Robert Kennedy assassin Sirhan Sirhan 311 (R) (photo credit: Reuters)
Robert Kennedy assassin Sirhan Sirhan 311 (R)
(photo credit: Reuters)
On June 5, 1968, exactly one year after the outbreak of the Six Day War, a young Palestinian Christian man from Jerusalem attended an election victory party at Los Angeles’ Ambassador Hotel. As the party – celebrating an important primary victory of a promising and inspiring young Democratic presidential candidate – wound down, Senator Robert F. Kennedy headed out through the hotel’s rear entrance in order to avoid the large, energetic and excited crowds gathered that night to support him. Waiting in the hotel's kitchen, however, was Sirhan Sirhan, who emptied his .22 caliber revolver into the presidential hopeful.

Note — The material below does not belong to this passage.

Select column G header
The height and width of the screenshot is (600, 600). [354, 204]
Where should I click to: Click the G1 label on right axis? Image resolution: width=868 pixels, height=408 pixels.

Born in 1944, Sirhan Sirhan fled his Jerusalem home during Israel’s 1948 War of Independence. Soon thereafter, he and his entire family moved to the United States where he attended school, including several years at a local college. But despite his many years in the US, Sirhan’s heart remained with the Palestinian people. Following the Arab defeat in the 1967 Six Day War, he told American news program Inside Edition in a 1989 interview, he was “downcast and crestfallen.”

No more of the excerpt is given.